- Theatrical release poster
- Directed by: Brett Sullivan
- Written by: Anaïs Mitchell
- Based on: Orpheus and Eurydice and Hades and Persephone
- Produced by: Mara Isaacs; Dale Franzen; Hunter Arnold; Tom Kirdahy;
- Starring: Reeve Carney; André De Shields; Amber Gray; Eva Noblezada; Patrick Page;
- Distributed by: Crosswalk and LD Entertainment (United States and United Kingdom); Universal Pictures (United Kingdom; through Trafalgar Releasing);
- Release dates: 8 June 2026 (Tribeca); 24 July 2026 (United States); October 2026 (United Kingdom);
- Running time: 142 minutes
- Countries: United Kingdom; United States;
- Language: English
- Box office: $20.7 million

= Hadestown: The Musical =

Hadestown: The Musical is a 2026 musical film presenting a live stage recording of the musical of the same name. The film was directed by Brett Sullivan and features five principal cast members of the original Broadway production. Recorded at the Lyric Theatre, London, the remainder of the cast are performers in the West End production. Bleecker Street division Crosswalk launched a limited release for North American cinemas beginning July 24, 2026.

== Cast ==
- Reeve Carney as Orpheus
- André De Shields as Hermes
- Amber Gray as Persephone
- Eva Noblezada as Eurydice
- Patrick Page as Hades
- Bella Brown as Clotho, one of the Fates
- Madeline Charlemagne as Lachesis, one of the Fates
- Allie Daniel as Atropos, one of the Fates
- Lauren Azania as a worker
- Tiago Dhondt Bamberger as a worker
- Ryesha Higgs as a worker
- Waylon Jacobs as a worker
- Christopher Short as a worker

==Production==
Footage was captured during three live performances on February 28 and March 1, 2025. However, only two of these performances featured Patrick Page (Hades) as he had torn his Achilles tendon in the months prior to shooting. Given that the actors can be filmed from the stage itself, the proshot allows for details that cannot be seen as a member of the audience, such as a shot from the stage lift as people enter and exit Hadestown.

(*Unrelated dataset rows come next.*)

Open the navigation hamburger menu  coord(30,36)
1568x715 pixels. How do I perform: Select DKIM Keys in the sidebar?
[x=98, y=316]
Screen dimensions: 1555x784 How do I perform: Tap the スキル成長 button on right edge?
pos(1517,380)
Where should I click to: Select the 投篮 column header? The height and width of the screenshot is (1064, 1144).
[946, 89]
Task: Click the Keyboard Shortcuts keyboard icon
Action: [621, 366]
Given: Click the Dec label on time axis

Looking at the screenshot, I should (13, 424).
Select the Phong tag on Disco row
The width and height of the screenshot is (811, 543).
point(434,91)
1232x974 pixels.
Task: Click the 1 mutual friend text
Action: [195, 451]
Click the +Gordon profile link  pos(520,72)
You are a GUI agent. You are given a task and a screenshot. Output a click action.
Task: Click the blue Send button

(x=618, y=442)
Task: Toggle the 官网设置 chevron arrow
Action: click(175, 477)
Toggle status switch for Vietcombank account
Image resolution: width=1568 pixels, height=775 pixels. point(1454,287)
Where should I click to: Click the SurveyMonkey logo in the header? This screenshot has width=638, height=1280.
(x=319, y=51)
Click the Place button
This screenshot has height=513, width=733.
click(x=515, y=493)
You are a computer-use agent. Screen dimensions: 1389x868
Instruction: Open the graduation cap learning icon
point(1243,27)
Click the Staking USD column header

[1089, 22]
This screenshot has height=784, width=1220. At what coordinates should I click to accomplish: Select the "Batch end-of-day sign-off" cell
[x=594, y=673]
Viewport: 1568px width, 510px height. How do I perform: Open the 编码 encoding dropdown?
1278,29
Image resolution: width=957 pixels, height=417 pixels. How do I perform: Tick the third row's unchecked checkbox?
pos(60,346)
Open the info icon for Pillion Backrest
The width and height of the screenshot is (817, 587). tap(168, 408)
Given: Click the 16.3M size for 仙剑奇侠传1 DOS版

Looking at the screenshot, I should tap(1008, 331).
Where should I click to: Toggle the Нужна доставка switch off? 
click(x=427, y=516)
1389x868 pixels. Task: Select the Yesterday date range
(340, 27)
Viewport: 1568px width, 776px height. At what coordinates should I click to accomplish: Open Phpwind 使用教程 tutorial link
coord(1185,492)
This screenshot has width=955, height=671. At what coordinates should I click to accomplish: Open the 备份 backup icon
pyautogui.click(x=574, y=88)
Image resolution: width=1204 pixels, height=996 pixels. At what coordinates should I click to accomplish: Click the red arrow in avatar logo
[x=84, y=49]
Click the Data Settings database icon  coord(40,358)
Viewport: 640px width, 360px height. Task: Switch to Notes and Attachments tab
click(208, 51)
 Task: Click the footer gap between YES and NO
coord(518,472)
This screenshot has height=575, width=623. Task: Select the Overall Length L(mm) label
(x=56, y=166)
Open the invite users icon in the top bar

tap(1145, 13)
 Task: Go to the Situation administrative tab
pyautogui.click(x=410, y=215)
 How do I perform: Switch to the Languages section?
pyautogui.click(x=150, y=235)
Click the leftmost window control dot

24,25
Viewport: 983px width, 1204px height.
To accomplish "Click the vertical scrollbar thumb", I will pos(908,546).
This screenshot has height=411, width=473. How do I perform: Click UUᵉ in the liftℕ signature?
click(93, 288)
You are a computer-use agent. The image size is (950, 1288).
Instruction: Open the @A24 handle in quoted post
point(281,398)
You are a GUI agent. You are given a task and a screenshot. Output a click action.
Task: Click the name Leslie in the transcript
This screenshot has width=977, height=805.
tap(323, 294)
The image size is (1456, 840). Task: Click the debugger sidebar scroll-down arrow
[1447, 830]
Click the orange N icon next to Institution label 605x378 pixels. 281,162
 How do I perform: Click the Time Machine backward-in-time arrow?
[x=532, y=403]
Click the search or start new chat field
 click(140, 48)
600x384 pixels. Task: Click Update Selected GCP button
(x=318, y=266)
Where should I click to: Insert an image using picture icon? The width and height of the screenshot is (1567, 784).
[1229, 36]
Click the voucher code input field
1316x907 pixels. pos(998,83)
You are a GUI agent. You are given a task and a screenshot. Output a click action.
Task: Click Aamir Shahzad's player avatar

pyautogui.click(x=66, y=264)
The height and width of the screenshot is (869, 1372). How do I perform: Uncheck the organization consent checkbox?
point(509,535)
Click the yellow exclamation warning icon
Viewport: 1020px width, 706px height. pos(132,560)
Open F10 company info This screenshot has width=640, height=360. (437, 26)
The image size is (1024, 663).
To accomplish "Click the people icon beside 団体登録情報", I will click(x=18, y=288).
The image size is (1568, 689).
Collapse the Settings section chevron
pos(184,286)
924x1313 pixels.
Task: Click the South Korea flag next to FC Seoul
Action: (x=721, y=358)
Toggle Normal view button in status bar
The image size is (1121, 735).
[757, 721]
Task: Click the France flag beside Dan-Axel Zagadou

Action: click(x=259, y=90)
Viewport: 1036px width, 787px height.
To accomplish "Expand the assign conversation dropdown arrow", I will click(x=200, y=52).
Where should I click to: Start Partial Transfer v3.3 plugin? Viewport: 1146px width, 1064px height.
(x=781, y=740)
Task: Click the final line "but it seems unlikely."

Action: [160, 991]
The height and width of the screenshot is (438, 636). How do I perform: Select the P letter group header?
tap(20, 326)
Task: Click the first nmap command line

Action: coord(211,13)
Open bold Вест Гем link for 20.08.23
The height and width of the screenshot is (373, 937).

In the behind-the-scenes footage shown before the opening number, Page is shown putting on a medical boot that's been modified to match his character's dark and imposing aesthetic. Comparisons between the dog head cane and Cerberus have been made by fans and critics alike. Due to Page's injury, the dance performed between he and Amber Gray (Persephone) was modified.

== Release ==
Following its premiere at the Tribeca Film Festival on June 8, 2026, Bleecker Street's label Crosswalk and LD Entertainment acquired distribution rights in all English-speaking territories to the film, and released it in the United States on July 24, 2026; it was initially set for a five-day limited run before being extended due to popular demand. In August 2026, Bleecker Street sold distribution rights in the U.K., Ireland, Australia, New Zealand and South Africa to Universal Pictures; the latter plans to theatrically release the film in October through Trafalgar Releasing.

== Reception ==
On Rotten Tomatoes, 97% of 37 critic reviews are positive; the average rating is 9 out of 10. The website’s consensus reads: "Swathing classic themes in the sweltering rhythms of jazz while capturing all the action with crisp clarity, Hadestown: The Musical recreates the Broadway experience with transporting aplomb." According to Metacritic, the film received "universal acclaim" based on a weighted average score of 82 out of 100 from eight critic scores.